L’Encyclopédie/1re édition/ZIRCHNITZERSEE

ZIRCHNITZERSEE, (Géog. mod.) lac d’Allemagne dans la basse Carniole, vers les confins de Windischmarck, & au nord de la forêt appellée communément byrpamerwaldt. Ce lac est si remarquable, qu’il mérite que nous en tirions la description des Trans. philos. n°. 54. 109. 191.

On l’appelle Zirchnitzersea, de Zirchnitz, bourgade d’environ 200 maisons, qui est sur ses bords. Ce lac a près de deux milles d’Allemagne de longueur, & une de largeur. Il est environné par-tout de montagnes, & n’a aucun écoulement. En Juin, Juillet & quelquefois jusqu’en Août, l’eau se perd sous terre, non-seulement par la filtration, mais encore en se retirant sous terre par de grands trous qui sont au fond : le peu qu’il en reste dans la partie qui est pleine de rochers, s’évapore ; mais en Octobre & Novembre l’eau revient communément (quoique le tems n’en soit pas fixe) & recommence à couvrir le terrein. Ce retour est prompt, & l’eau monte par les trous avec tant de force, qu’elle s’élance hors de terre de la hauteur de quelques piés.

Les trous sont en forme de bassins de largeur ou de profondeur différentes, depuis vingt jusqu’à trente coudées de largeur, & de huit jusqu’à quinze de profondeur. Au fond de ces trous il y en a d’autres où l’eau & les poissons se retirent, quand le lac se perd ; ces trous ne sont pas dans une terre molle, mais communément dans le roc solide.

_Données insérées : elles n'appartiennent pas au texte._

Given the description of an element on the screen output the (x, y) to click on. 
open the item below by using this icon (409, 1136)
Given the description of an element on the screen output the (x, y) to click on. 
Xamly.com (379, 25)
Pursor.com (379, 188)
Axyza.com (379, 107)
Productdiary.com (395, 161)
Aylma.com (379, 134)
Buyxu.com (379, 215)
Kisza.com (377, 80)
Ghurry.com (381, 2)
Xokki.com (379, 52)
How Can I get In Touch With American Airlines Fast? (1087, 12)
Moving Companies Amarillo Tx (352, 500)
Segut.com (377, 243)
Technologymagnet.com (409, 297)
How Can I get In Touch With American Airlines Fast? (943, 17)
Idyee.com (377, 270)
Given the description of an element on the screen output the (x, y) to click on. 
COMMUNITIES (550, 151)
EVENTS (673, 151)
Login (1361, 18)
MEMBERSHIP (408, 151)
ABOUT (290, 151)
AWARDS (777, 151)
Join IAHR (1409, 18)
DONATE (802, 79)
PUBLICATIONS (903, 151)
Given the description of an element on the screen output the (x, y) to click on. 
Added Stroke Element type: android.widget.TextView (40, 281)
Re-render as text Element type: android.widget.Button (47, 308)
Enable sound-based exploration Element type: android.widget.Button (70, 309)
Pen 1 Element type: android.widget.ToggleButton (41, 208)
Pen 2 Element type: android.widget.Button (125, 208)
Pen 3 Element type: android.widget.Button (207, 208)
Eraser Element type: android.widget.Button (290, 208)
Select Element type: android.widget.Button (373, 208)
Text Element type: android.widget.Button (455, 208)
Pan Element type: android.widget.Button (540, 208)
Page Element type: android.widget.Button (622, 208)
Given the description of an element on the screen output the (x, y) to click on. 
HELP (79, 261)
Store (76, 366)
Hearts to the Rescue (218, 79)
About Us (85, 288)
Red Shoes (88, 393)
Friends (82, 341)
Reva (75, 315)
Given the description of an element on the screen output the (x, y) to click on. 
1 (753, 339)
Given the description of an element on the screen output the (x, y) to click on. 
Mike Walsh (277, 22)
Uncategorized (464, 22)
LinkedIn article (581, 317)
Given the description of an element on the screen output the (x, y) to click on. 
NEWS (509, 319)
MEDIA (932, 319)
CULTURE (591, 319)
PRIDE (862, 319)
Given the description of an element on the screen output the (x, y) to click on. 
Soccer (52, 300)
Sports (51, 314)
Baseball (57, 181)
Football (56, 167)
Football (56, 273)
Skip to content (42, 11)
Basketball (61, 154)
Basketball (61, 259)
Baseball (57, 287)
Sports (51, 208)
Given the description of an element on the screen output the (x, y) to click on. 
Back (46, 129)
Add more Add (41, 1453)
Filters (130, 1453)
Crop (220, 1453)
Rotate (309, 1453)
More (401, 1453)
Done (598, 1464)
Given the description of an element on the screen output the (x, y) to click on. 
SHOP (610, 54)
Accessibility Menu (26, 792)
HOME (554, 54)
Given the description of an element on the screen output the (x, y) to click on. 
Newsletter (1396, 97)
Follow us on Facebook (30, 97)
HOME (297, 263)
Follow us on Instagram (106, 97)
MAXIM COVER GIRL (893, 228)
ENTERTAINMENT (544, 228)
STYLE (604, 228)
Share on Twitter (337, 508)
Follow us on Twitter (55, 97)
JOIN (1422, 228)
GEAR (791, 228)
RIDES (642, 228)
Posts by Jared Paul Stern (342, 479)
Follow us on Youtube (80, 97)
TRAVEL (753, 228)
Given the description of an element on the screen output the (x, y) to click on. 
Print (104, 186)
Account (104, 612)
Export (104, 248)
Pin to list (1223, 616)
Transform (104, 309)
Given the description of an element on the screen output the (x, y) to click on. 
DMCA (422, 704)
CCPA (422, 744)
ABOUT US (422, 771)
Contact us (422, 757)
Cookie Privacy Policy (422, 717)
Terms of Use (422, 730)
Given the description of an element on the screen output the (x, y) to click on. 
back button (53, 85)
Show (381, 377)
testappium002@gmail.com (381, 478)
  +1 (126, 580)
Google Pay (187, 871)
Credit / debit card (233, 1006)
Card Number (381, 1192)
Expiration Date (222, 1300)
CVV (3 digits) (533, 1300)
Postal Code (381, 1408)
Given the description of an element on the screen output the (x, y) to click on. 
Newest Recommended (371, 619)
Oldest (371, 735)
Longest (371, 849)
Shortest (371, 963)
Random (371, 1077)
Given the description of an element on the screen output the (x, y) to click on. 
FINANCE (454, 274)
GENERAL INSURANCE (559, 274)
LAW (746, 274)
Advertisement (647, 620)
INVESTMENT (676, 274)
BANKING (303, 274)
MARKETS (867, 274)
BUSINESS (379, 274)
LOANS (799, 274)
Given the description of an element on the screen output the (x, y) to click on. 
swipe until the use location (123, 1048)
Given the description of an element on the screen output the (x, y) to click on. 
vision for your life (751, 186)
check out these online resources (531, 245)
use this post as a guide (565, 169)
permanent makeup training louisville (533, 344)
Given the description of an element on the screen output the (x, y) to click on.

Le lac étant ainsi plein & à sec tous les ans, sert aux habitans à plusieurs usages. Premiérement quand il est plein d’eau, il attire plusieurs sortes d’oies, de canards sauvages & autres oiseaux aquatiques qui sont un fort bon manger. 2°. Sitôt que lac est vuide, les gens du pays coupent les roseaux & les herbes pour faire de la litiere à leurs bestiaux. 3°. Il est entiérement sec vingt jours après, & ils y recueillent beaucoup de foin. 4°. Quand le foin est enlevé, ils y sement du millet, qui communément a le tems de mûrir. 5°. Il s’y trouve beaucoup de gibier ; car il y vient des bois & des montagnes voisines des liévres, des renards, des daims, des ours, des sangliers, &c. aussi-tôt que l’eau est écoulée. 6°. Quand le lac est plein, on peut y pêcher. 7°. Tout le tems que l’eau s’écoule, on y prend beaucoup de poissons que l’on attrape dans des fosses, & dans les lieux où les trous ne sont pas assez grands pour qu’ils puissent y passer.

Enfin quand les eaux reviennent, elles attirent une sorte de canards qui se nourrissent sous terre & qui, quand ils en sortent, nagent assez bien, mais ils sont aveugles & n’ont presque point de plumes. Ils voient bientôt après qu’ils sont exposés à la lumiere, & en peu de tems ils acquierent des plumes ; ils ressemblent aux canards sauvages, sont d’un très-bon goût & faciles à attraper. On suppose que la cause, ou plutôt la raison de tous ces phénomenes surprenans, vient d’un lac souterrein qui est au-dessous de celui-ci, avec lequel il communique par les différens trous dont j’ai parlé.

Il y a un ou plusieurs lacs sous les bords de la montagne Javornick ; mais dont la surface est plus haute que celle du lac Zirchnitz. Ce lac plus haut est peut-être formé par quelques-unes des rivieres qui dans ce pays se perdent sous terre. Quand il pleut, sur-tout par des orages subits, l’eau se précipite avec beaucoup de violence dans les vallées profondes, dans lesquelles sont les canaux de ces petites rivieres ; desorte que l’eau étant augmentée dans ce lac par l’arrivée subite des pluies en plus grande quantité qu’il ne peut en vuider, il enfle sur-le-champ ; mais trouvant plusieurs trous ou cavernes dans la montagne, plus haut que n’est sa surface ordinaire, il se dégorge par-là dans le lac souterrein qui est sous celui de Zirchnitz, dans lequel l’eau monte par les différens trous ou fosses qui sont au fond, ainsi que par les passages apparens qui sont sur la terre. (Le chevalier de Jaucourt.)